*** Opening Document section ***

An Unprecedented Problem: The Clinton Administration and HIV/AIDS in the United States
“AIDS is terrifying. It inflicts tragedy on too many families. But ultimately, it is a disease; one we can defeat just as we have defeated polio, many forms of cancer and other scourges in the history of our nation.”
President Clinton, June 25, 1993
The first official reports in the U.S. of what later became known as Acquired Immunodeficiency Syndrome (AIDS) came on June 5, 1981, in the U.S. Centers for Disease Control’s Morbidity and Mortality Weekly Report, “Pneumocystis Pneumonia-Los Angeles,” describing an unusual and severe lung infection in five young, previously-healthy gay men in Los Angeles. Soon afterwards, health officials reported outbreaks of an aggressive cancer, Kaposi’s Sarcoma, among gay men in California and New York. Both Pneumocystis carinii pneumonia and Kaposi’s Sarcoma are rare, deadly diseases associated with severely weakened or suppressed immune systems.
By 1983, the number of reported cases of AIDS in the US was doubling every six months. President Ronald Reagan appointed the first President’s Commission on the HIV Epidemic four years later in June 1987. That October, the AIDS Memorial Quilt was displayed on the National Mall for the first time, its 1,920 panels listing the names of many who had died of AIDS.

*** Closing Document section ***
*** Opening Available data ***

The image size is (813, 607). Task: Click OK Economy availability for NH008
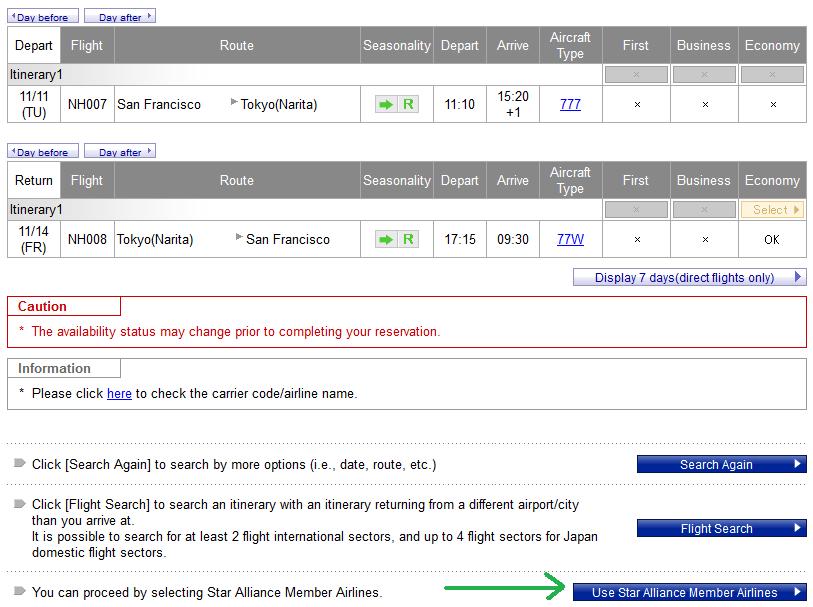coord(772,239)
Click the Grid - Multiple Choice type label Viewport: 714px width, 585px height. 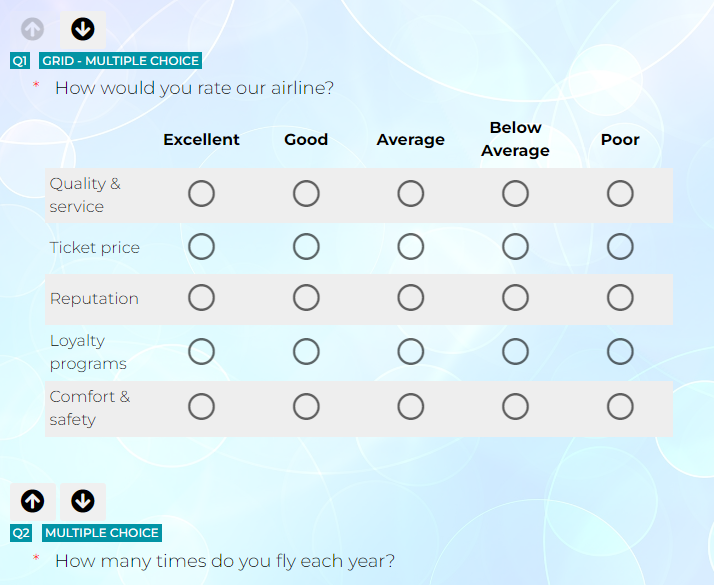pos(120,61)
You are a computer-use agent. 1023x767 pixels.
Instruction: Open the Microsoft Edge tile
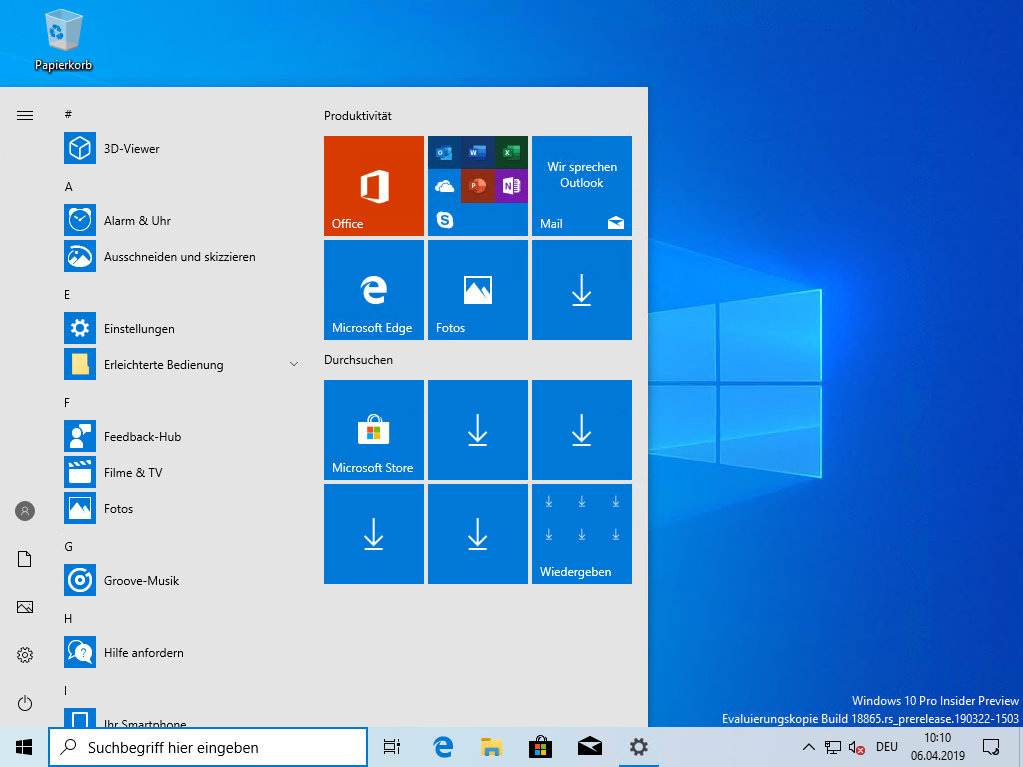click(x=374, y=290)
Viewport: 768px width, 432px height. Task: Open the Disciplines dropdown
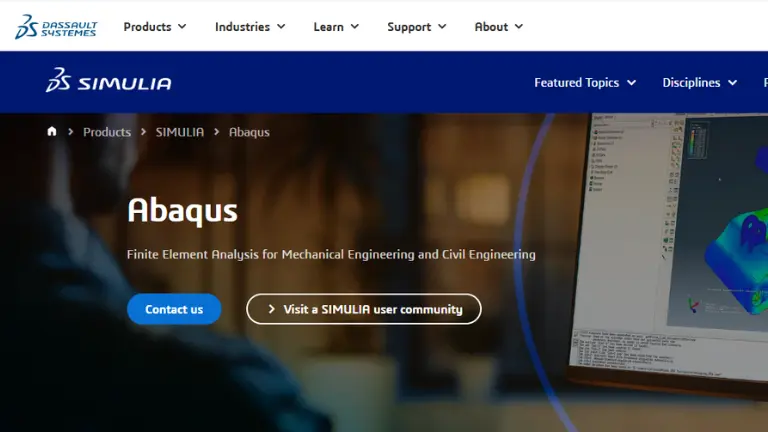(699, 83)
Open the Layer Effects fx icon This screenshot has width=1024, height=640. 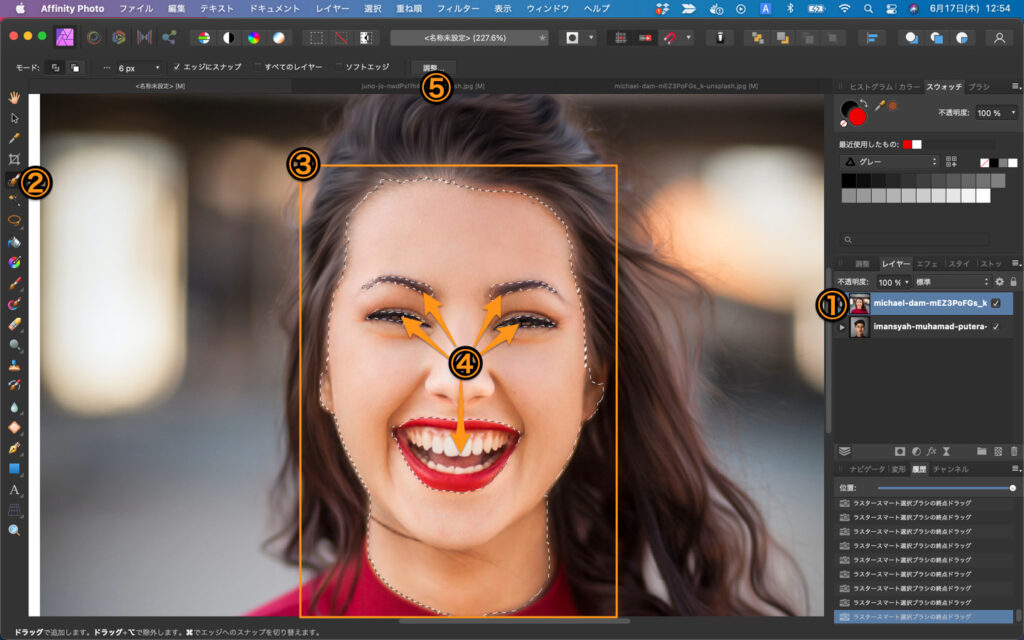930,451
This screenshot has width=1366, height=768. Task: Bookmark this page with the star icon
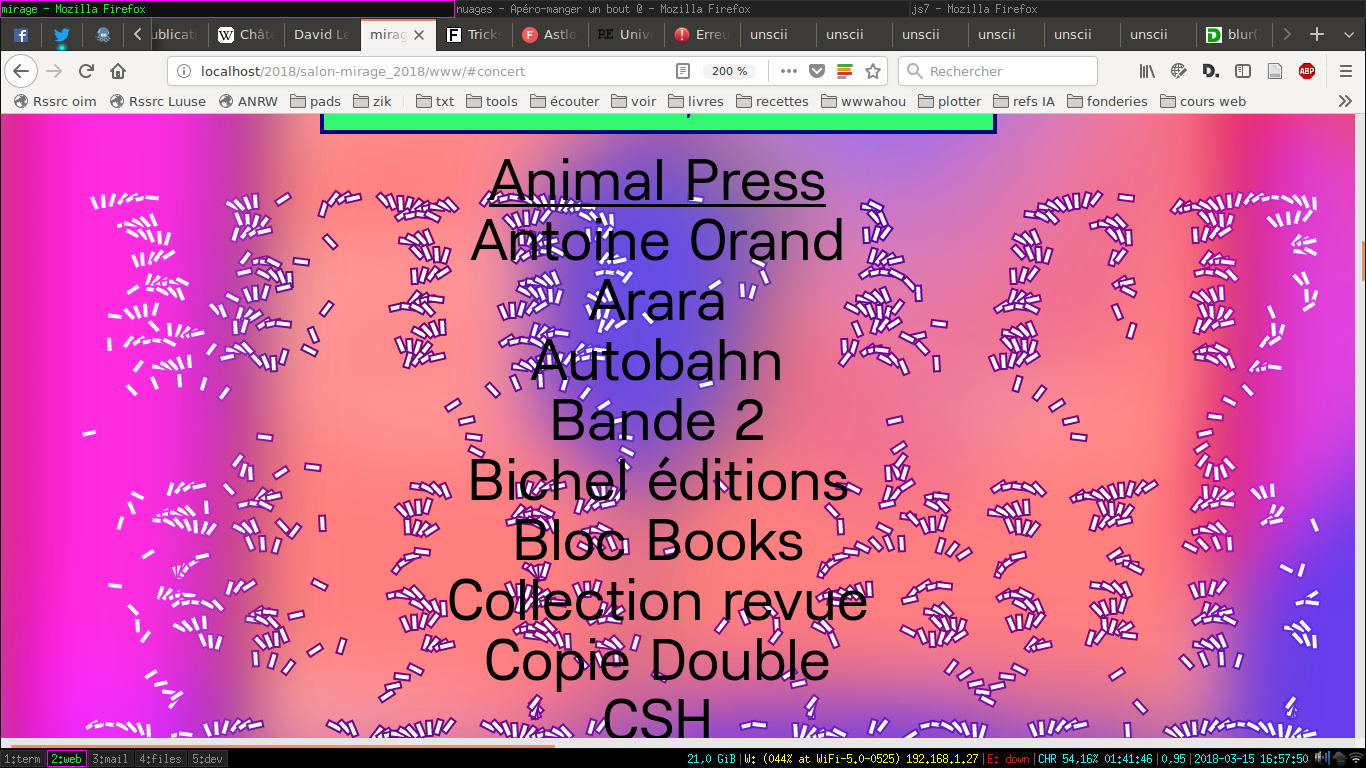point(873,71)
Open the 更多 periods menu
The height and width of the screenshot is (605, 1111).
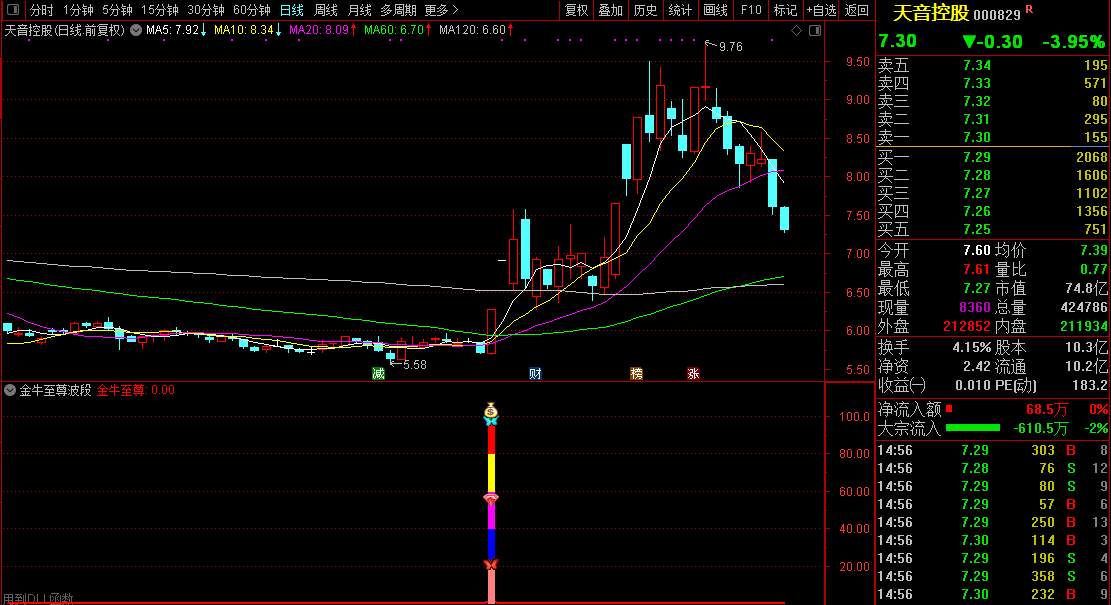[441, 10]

*** Closing Available data ***

• _Prompt A_: List every distinct year named in the text on the Clinton administration and HIV/AIDS.
• _Prompt B_: According to the text on the Clinton administration and HIV/AIDS, how many panels did the AIDS Memorial Quilt have when it was first displayed on the National Mall?
• _Prompt C_: Write the next part of the text on the Clinton administration and HIV/AIDS in the United States, picking up after its last sentence.
The items have no role in this work.

• _Exercise answer A_: 1993, 1981, 1983, 1987

• _Exercise answer B_: 1,920

• _Exercise answer C_:
While health experts strove to determine the best ways to treat the disease and curb its spread, the societal and governmental response to the crisis was often haphazard, slow, and characterized by prejudice. Latent homophobia, racism, and xenophobia worsened the social stigma towards those with HIV/AIDS, as the majority of the affected population were members of the LGBTQ+ community, immigrants, racial minorities, and users of intravenous drugs. This discrimination also negatively affected the lives of those who had acquired HIV via blood transfusion and infants who had acquired HIV before birth.
“...this whole disease is bringing out the best and the worst in America, isn't it? I mean, it's exposing some of our prejudice in ways that are self-defeating since every family and every child is now at risk. And yet it's also showing us the courage, the self-determination, the incredible capacity of the American people to give and to love.”
President Clinton, Remarks at World AIDS Day event, December 1, 1993
The Clinton Administration
During the 1992 presidential campaign, Bill Clinton promised to make the national AIDS strategy a priority in his administration, and promised to implement an integrated, multi-faceted approach to the prevention and treatment of HIV/AIDS. At that time, the need for a broad, coordinated federal response to the growing AIDS pandemic could not be understated. In 1992, HIV/AIDS became the number one cause of death among American men between 25 and 44 years of age. By 1994, it became the leading cause of death for all Americans between the ages of 25 and 44.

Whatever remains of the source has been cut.